Diamond goes so far as to ask whether the fall of ancient Rome is being repeated in the West today, as the technologically advanced nations of the West absorb masses of immigrants from less developed countries. Disparate birth rates are also a factor. While the advanced nations are in many cases failing to replace themselves generation after generation, the population of many if not most underdeveloped countries is doubling every 18 years. He notes that few people worry about overpopulation because they are not familiar with the concept of exponential growth. He explains that a continued growth rate of 3% per annum would result in a mass of human beings that would exceed the mass of the planet in just another 2,000 years. Since this is impossible, disaster looms, and Diamond has chosen his subject aptly: how and why do human civilizations collapse?

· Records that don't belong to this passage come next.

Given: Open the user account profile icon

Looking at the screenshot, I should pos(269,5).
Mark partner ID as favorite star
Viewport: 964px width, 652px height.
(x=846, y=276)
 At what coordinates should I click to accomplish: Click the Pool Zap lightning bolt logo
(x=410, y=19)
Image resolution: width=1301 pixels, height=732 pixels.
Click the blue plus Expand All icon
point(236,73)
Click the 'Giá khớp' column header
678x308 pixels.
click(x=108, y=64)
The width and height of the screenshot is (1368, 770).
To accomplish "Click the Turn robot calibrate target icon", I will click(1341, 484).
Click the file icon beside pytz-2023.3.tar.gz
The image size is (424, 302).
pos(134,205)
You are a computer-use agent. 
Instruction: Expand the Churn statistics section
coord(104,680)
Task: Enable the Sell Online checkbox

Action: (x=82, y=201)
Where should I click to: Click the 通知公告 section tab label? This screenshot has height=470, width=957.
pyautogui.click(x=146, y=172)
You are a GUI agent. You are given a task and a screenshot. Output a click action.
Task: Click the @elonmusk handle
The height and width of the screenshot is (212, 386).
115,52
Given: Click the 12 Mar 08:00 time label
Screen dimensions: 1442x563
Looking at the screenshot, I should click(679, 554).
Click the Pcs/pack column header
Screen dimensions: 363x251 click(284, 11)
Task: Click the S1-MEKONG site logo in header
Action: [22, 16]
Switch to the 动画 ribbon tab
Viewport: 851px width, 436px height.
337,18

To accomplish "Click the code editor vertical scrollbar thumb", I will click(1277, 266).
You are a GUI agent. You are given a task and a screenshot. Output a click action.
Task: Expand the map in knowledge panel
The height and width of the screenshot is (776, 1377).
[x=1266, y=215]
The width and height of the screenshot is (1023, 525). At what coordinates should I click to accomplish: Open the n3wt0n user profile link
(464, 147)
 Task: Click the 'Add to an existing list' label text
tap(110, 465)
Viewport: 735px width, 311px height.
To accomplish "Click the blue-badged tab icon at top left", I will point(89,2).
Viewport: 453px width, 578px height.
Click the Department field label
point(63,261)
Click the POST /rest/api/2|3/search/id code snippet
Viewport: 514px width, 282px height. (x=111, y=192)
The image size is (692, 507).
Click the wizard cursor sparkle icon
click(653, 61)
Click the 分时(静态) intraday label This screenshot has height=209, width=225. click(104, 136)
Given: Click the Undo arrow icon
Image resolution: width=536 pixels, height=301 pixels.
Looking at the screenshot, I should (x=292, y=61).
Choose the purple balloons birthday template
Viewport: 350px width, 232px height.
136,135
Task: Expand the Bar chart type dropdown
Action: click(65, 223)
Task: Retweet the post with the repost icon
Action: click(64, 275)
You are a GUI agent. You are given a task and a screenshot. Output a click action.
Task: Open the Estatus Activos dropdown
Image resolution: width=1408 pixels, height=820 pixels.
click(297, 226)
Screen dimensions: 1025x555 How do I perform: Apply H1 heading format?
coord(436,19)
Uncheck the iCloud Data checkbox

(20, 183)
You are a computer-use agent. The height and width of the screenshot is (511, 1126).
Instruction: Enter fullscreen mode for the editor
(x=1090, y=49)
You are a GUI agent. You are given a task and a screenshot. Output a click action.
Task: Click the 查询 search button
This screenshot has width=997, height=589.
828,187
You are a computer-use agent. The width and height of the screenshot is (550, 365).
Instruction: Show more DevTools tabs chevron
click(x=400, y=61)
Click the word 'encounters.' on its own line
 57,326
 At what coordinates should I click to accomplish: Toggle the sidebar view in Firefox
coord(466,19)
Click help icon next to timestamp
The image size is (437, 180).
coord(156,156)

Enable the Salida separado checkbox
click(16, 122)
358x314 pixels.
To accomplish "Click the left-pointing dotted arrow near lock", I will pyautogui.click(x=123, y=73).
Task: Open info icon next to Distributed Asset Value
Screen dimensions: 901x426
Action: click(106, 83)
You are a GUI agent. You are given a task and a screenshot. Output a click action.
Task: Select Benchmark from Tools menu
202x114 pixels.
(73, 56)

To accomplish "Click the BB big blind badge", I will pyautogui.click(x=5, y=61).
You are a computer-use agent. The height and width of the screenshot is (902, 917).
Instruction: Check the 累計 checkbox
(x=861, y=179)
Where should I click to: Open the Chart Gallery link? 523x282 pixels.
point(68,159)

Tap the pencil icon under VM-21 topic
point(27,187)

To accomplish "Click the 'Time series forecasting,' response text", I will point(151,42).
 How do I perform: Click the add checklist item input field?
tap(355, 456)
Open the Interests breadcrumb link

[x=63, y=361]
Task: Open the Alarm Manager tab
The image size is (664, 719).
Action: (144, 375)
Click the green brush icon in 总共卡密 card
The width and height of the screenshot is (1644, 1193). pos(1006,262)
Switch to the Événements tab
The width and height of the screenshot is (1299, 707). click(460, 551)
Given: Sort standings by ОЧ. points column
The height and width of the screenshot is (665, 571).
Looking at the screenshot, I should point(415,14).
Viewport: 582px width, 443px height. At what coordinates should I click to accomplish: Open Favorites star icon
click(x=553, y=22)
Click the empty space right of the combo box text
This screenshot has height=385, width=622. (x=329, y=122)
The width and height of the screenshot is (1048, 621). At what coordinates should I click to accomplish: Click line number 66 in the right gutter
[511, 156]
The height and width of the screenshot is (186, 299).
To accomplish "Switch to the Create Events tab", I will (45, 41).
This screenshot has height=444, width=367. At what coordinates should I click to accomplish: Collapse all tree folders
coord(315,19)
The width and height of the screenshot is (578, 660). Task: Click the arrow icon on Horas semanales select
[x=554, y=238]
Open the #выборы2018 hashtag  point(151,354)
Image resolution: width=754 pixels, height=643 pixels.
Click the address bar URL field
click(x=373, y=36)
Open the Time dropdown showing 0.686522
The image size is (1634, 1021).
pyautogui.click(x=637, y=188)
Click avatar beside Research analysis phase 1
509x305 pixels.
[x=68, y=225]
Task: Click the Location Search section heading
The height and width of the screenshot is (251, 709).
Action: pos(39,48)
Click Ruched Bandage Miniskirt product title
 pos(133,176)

Looking back at past civilizations for historical examples, Diamond recounts the history of Easter Island, famous for its massive stone statues. Around A.D. 900, Polynesians reached Easter Island after crossing the South Pacific in small canoes, and established a colony there which continued to grow in numbers until the demand for food led to the total depletion of the island's natural resources. It is believed that they used their intelligence to erect these stone sculptures, presumably to placate supernatural beings and solicit their help, after having cut down all the trees for timber and eaten all their pigs and chickens. Damond compares this situation with our own, and points to the parallel between the isolation of Easter Island, set apart by the vast wastes of the Pacific Ocean, with the isolation of the Earth in space. Easter Island's collapse is presented as a metaphor, a worst case scenario for what may lie ahead for an overpopulated Earth in our own future.

Diamond also draws attention to the fate of the Mayans, who developed a remarkably complex culture noted for its skilled building techniques. But the Mayan population increased dramatically over the centuries, and had no solution to the problem of an increasing dearth of water. Ground water is very deep below the surface in the Yucatan peninsula, and is difficult to reach because of the sandy and porous soil. This made dry spells all the more dangerous, especially when population densities increased to thousands per square mile - which is high even when compared to densely populated areas today, such as Burundi and Rwanda, which have 540 and 750 people, respectively, per square mile. The result was a vast depopulation and the collapse of the Mayan culture.

While we praise the impressive structures built by the Mayans, we should not forget that their inscriptions provide detailed evidence of their brutality, including the yanking of fingers out of their sockets, the cutting off of lips, and sometimes even of the whole lower jaw. And yet it is today fashionable to condemn the Spanish conquistadores for having suppressed the Mayan cannibal culture that confronted them on their arrival in the New World. …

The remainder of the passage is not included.